WHAT TO PRODUCE
Put the records below into a JSON list of strings, with each line as its own string and blank lines omitted.

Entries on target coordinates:
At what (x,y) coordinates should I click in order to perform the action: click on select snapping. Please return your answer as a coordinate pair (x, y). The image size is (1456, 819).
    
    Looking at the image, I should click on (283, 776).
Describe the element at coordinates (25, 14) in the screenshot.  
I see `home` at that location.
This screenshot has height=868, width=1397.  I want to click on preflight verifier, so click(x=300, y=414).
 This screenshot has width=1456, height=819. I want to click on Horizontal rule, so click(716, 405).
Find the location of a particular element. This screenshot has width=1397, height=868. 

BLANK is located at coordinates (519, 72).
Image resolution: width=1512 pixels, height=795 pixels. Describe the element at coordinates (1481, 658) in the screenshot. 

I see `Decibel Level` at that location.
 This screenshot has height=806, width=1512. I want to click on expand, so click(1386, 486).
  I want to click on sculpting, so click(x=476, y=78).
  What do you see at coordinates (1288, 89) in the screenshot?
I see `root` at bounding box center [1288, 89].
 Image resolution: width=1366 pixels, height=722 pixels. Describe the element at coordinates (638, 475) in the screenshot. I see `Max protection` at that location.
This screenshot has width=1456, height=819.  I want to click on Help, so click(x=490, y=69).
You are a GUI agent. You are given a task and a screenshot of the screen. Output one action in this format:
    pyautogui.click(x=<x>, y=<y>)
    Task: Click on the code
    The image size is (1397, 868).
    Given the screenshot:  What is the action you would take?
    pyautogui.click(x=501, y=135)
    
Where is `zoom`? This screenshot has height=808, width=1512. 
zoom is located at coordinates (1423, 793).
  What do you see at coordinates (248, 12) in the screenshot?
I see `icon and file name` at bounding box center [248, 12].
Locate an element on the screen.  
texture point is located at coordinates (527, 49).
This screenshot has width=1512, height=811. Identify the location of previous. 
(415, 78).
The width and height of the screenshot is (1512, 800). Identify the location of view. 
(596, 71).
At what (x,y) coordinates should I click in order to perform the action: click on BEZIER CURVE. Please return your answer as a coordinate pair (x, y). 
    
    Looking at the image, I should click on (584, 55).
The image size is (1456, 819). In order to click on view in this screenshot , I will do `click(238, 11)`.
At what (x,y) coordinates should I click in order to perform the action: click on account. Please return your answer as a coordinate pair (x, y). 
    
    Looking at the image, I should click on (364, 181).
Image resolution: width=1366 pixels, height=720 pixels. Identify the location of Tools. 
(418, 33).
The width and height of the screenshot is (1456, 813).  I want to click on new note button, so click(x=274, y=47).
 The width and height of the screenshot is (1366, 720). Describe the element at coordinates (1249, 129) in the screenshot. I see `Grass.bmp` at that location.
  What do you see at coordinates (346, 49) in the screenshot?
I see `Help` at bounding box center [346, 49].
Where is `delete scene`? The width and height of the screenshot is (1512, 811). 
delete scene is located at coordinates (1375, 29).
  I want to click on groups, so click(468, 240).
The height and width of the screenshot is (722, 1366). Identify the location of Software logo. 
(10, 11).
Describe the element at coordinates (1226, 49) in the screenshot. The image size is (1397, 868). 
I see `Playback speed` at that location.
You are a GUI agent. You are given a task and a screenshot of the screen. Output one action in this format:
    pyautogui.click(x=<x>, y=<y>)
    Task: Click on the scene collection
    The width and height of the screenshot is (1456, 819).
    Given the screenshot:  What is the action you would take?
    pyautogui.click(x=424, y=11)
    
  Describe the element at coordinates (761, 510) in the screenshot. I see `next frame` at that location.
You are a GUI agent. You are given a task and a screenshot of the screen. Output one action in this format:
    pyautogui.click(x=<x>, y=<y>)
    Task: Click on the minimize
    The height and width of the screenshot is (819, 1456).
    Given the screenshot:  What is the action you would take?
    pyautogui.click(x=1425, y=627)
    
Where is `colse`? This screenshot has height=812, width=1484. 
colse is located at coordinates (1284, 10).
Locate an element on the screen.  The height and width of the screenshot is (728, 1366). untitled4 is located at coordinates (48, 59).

RESULT OF THIS TASK
[
  "At what (x,y) coordinates should I click in order to perform the action: click on select snapping. Please return your answer as a coordinate pair (x, y). The image size is (1456, 819).",
  "    Looking at the image, I should click on (283, 776).",
  "Describe the element at coordinates (25, 14) in the screenshot.  ",
  "I see `home` at that location.",
  "This screenshot has height=868, width=1397.  I want to click on preflight verifier, so click(x=300, y=414).",
  " This screenshot has width=1456, height=819. I want to click on Horizontal rule, so click(716, 405).",
  "Find the location of a particular element. This screenshot has width=1397, height=868. ",
  "BLANK is located at coordinates (519, 72).",
  "Image resolution: width=1512 pixels, height=795 pixels. Describe the element at coordinates (1481, 658) in the screenshot. ",
  "I see `Decibel Level` at that location.",
  " This screenshot has height=806, width=1512. I want to click on expand, so click(1386, 486).",
  "  I want to click on sculpting, so click(x=476, y=78).",
  "  What do you see at coordinates (1288, 89) in the screenshot?",
  "I see `root` at bounding box center [1288, 89].",
  " Image resolution: width=1366 pixels, height=722 pixels. Describe the element at coordinates (638, 475) in the screenshot. I see `Max protection` at that location.",
  "This screenshot has width=1456, height=819.  I want to click on Help, so click(x=490, y=69).",
  "You are a GUI agent. You are given a task and a screenshot of the screen. Output one action in this format:",
  "    pyautogui.click(x=<x>, y=<y>)",
  "    Task: Click on the code",
  "    The image size is (1397, 868).",
  "    Given the screenshot:  What is the action you would take?",
  "    pyautogui.click(x=501, y=135)",
  "Where is `zoom`? This screenshot has height=808, width=1512. ",
  "zoom is located at coordinates (1423, 793).",
  "  What do you see at coordinates (248, 12) in the screenshot?",
  "I see `icon and file name` at bounding box center [248, 12].",
  "Locate an element on the screen.  ",
  "texture point is located at coordinates (527, 49).",
  "This screenshot has width=1512, height=811. Identify the location of previous. ",
  "(415, 78).",
  "The width and height of the screenshot is (1512, 800). Identify the location of view. ",
  "(596, 71).",
  "At what (x,y) coordinates should I click in order to perform the action: click on BEZIER CURVE. Please return your answer as a coordinate pair (x, y). ",
  "    Looking at the image, I should click on (584, 55).",
  "The image size is (1456, 819). In order to click on view in this screenshot , I will do `click(238, 11)`.",
  "At what (x,y) coordinates should I click in order to perform the action: click on account. Please return your answer as a coordinate pair (x, y). ",
  "    Looking at the image, I should click on (364, 181).",
  "Image resolution: width=1366 pixels, height=720 pixels. Identify the location of Tools. ",
  "(418, 33).",
  "The width and height of the screenshot is (1456, 813).  I want to click on new note button, so click(x=274, y=47).",
  " The width and height of the screenshot is (1366, 720). Describe the element at coordinates (1249, 129) in the screenshot. I see `Grass.bmp` at that location.",
  "  What do you see at coordinates (346, 49) in the screenshot?",
  "I see `Help` at bounding box center [346, 49].",
  "Where is `delete scene`? The width and height of the screenshot is (1512, 811). ",
  "delete scene is located at coordinates (1375, 29).",
  "  I want to click on groups, so click(468, 240).",
  "The height and width of the screenshot is (722, 1366). Identify the location of Software logo. ",
  "(10, 11).",
  "Describe the element at coordinates (1226, 49) in the screenshot. The image size is (1397, 868). ",
  "I see `Playback speed` at that location.",
  "You are a GUI agent. You are given a task and a screenshot of the screen. Output one action in this format:",
  "    pyautogui.click(x=<x>, y=<y>)",
  "    Task: Click on the scene collection",
  "    The width and height of the screenshot is (1456, 819).",
  "    Given the screenshot:  What is the action you would take?",
  "    pyautogui.click(x=424, y=11)",
  "  Describe the element at coordinates (761, 510) in the screenshot. I see `next frame` at that location.",
  "You are a GUI agent. You are given a task and a screenshot of the screen. Output one action in this format:",
  "    pyautogui.click(x=<x>, y=<y>)",
  "    Task: Click on the minimize",
  "    The height and width of the screenshot is (819, 1456).",
  "    Given the screenshot:  What is the action you would take?",
  "    pyautogui.click(x=1425, y=627)",
  "Where is `colse`? This screenshot has height=812, width=1484. ",
  "colse is located at coordinates (1284, 10).",
  "Locate an element on the screen.  The height and width of the screenshot is (728, 1366). untitled4 is located at coordinates (48, 59)."
]